The parameter  $\alpha$  relates to the locality of the processes making up a message-passing based task. It expresses the probability that a message has to travel a certain distance in the hierarchy. Larger  $\alpha$  means lower locality: if  $\alpha=0.8$ , then according to equation (1) 80% of the messages will have a destination outside the first cluster, and 80% of that portion outside the second cluster, etc. When  $\alpha=1$ , it means that most of the traffic will be sent to the last level cluster. This is worse than a uniform traffic where all destinations have equal probability of being the destination.

In this paper, we use two different instances of this locality-based model to evaluate the performance of the NoC topologies.
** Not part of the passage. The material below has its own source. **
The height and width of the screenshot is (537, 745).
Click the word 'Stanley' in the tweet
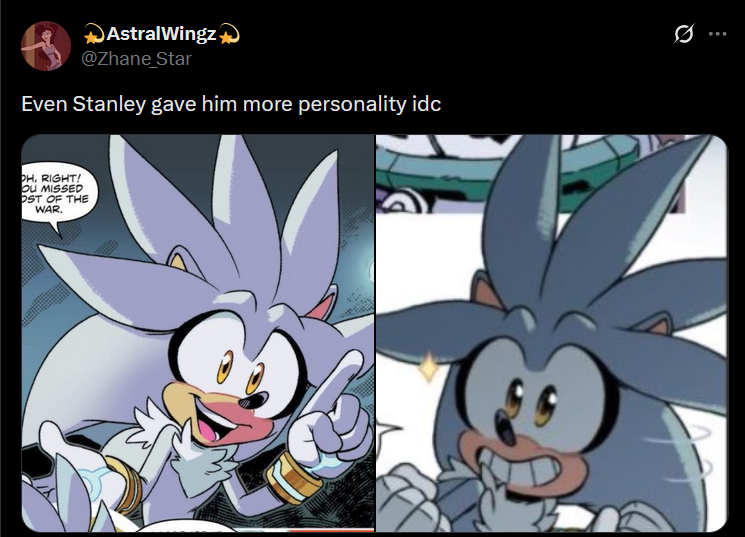tap(109, 104)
- In the first model (Group Clustering), we group the cores of the chip per four, and create hierarchical groups to encompass the whole system, in a scale-invariant fashion. In this case  $n = log_4(N)$  with N the number of cores and each level contains  $4^n$  cores. This is a generalisation of the reduction traffic.
- In the second model (Ring Clustering), we group the cores of the chip in concentric rings around the sender core. In this case the number of cores per level is 8n as long as the rings don't meet the edge. This is a generalisation of the nearest-neighbour (stencil) traffic.

It is interesting to note that our locality-based models are actually instances of the hotspot traffic. Hotspot traffic is when messages are destined to a specific core with a certain probability and are otherwise uniformly distributed. According to the hotspot traffic model each core first generates a random number. If it is less than a predefined threshold, the message is sent to the hotspot core. Otherwise, it is sent to other nodes in the network with a uniform distribution. Our locality-based models perfectly fit this definition.
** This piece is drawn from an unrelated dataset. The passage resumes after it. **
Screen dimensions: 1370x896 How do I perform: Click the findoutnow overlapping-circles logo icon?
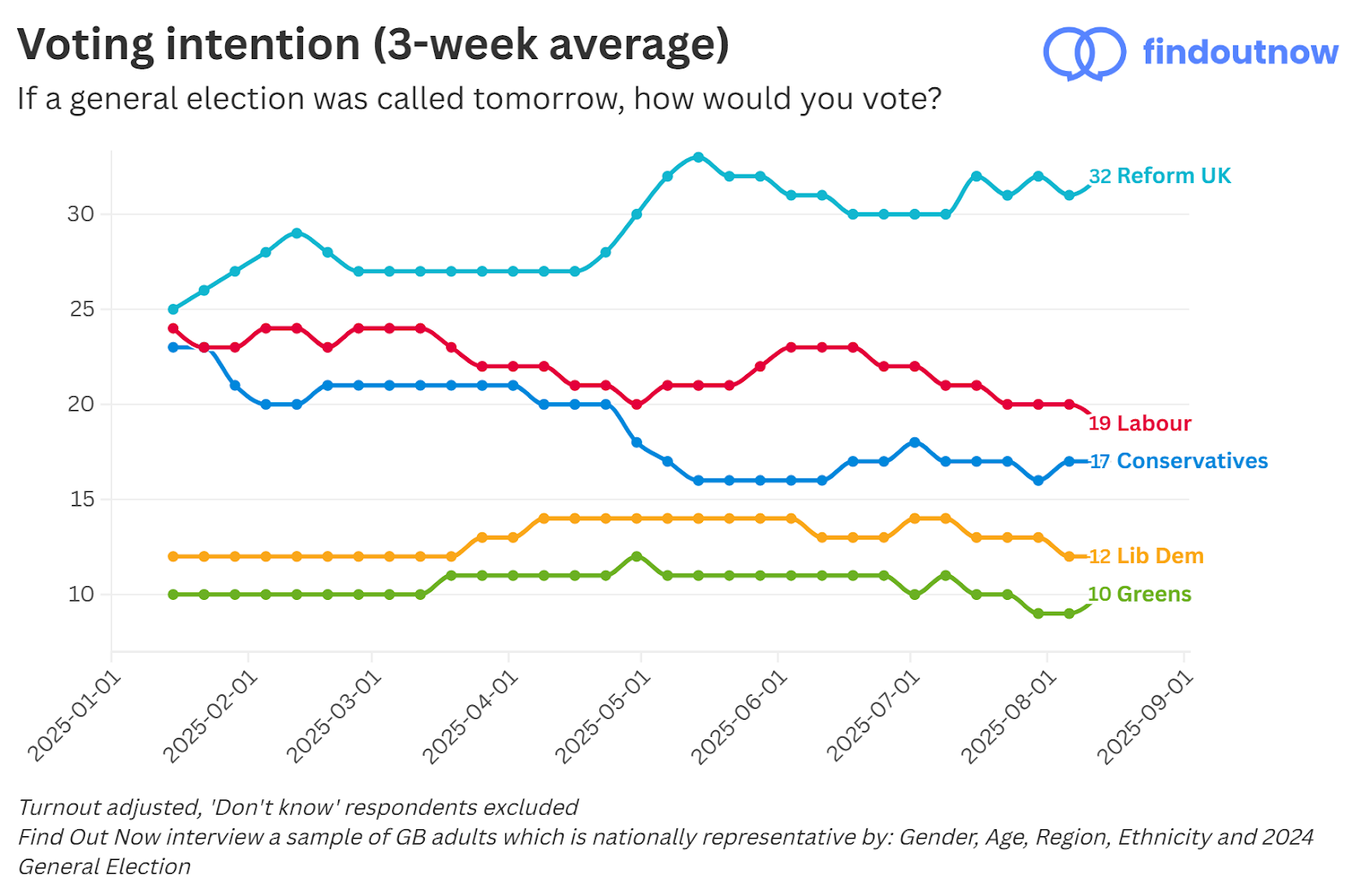point(1084,53)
#### B. Relationship To Rent's Rule

There is a very interesting relationship between the  $\alpha$  in our locality-based model and the measure for locality known as Rent's rule, as extended to NoCs by Greenfield et al. in [13].

Rent's rule was described in 1971 by Landman and Russo as the relation between the number of terminals at the boundaries of an electronic circuit and the number of internal components, such as logic gates [14].
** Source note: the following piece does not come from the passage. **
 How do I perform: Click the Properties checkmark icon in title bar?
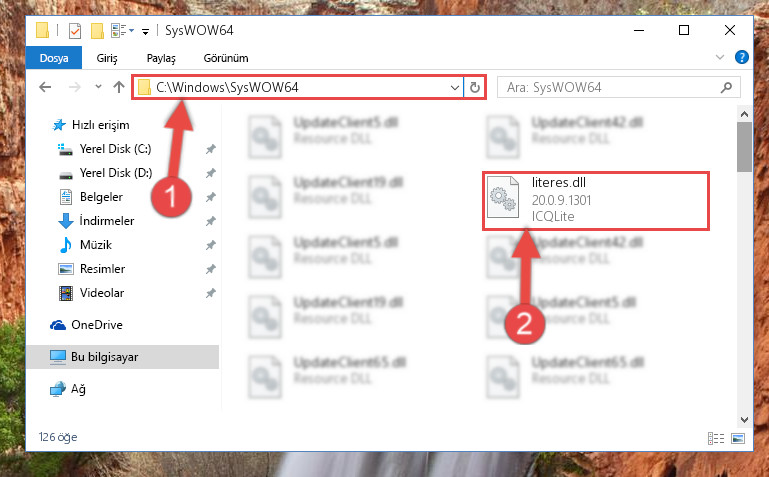click(75, 31)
Greenfield et al. [13] argued that network traffic follows Rent's rule. In addition, Rent's rule will naturally arise in multi- and many-core because just as it is usually



undesirable to place two cores on opposite ends of the chip and connect them; it is also undesirable to map two communicating tasks to tiles at opposite ends. They extended the concept of connection locality in circuits to communication locality among cores, proposing a bandwidth based version of Rent's rule,

$$B = kG^{\beta}$$

where B is the bandwidth sent or received by a cluster of G network nodes, k is the average bandwidth per node, and  $0 \le \beta \le 1$  is the Rent's exponent.

Heirman et al. [15] showed experimentally that many parallel applications follow Rent's rule. They analysed a variety of popular benchmark applications running on 32 and 64 cores network. Using a hierarchically partitioning algorithm, they showed that the programs follow Rent's rule with measured values of the Rent's exponent  $\beta$  ranging from 0.55 to 0.74 which proves that communication is definitely localised.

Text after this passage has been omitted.